7.5 KiB
URT Taxonomy Gap Analysis
Executive Summary
The current taxonomy has significant gaps that cause ~30-40% of review content to be classified as generic codes (V4.03, O1.05) when more specific codes would be appropriate.
Current State: 7 domains, 28 categories, 552 subcodes Gap Impact: ~653 reviews (58% of dataset) mention topics without specific codes
Critical Gaps (High Frequency, No Coverage)

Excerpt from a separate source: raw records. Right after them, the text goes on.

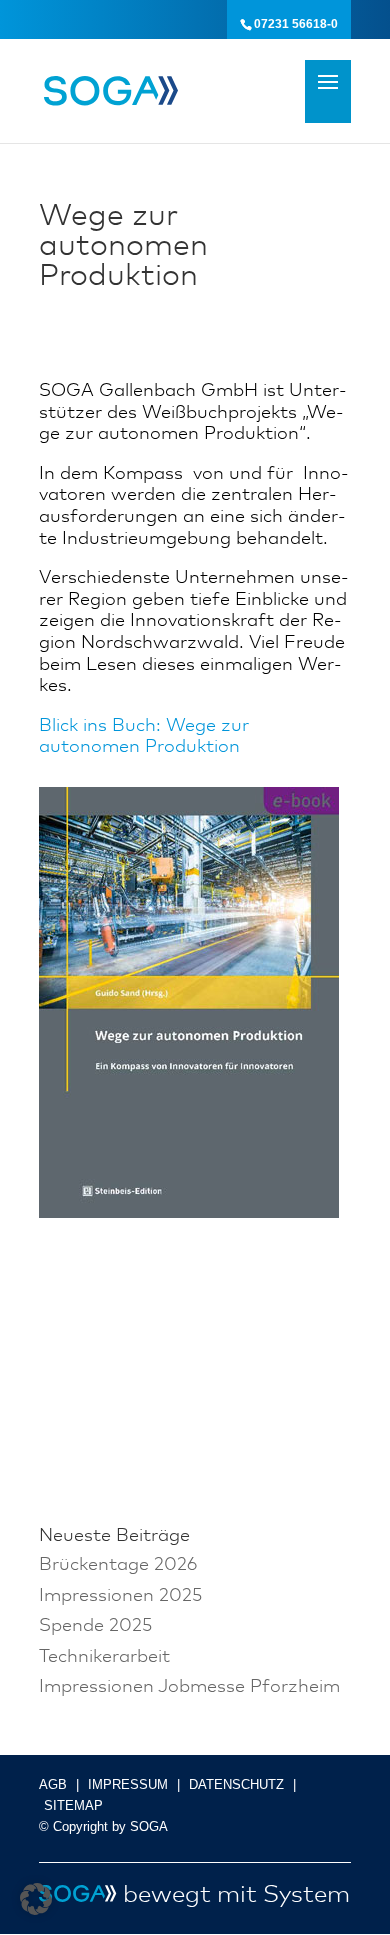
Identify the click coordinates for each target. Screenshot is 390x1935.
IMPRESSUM (128, 1784)
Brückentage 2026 (118, 1563)
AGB (53, 1784)
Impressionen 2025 (120, 1594)
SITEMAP (73, 1805)
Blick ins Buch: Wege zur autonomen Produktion (144, 735)
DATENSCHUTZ (236, 1784)
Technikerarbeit (104, 1655)
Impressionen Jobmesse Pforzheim (189, 1685)
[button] (36, 1899)
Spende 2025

🔴 Gap 1: Family/Kids Experience
Mentions: 205 reviews (18% of dataset) Current Mapping: → V4.03 (Generic) or O1.05 (Outcome)
Missing Codes:
| Proposed Code | Name | Definition |
|---|---|---|
| O1.06 | Family Suitability | Appropriate for children and families |
| O1.07 | Age Appropriateness | Suitable for specific age groups |
| E1.06 | Child-Friendly Facilities | Amenities for children |
Example Reviews Being Misclassified:
- "Brilliant day for adults and kids" → V4.03 (should be O1.06)
- "Great family fun" → O1.05 (should be O1.06)
- "Los niños disfrutaron mucho" → V4.03 (should be O1.06)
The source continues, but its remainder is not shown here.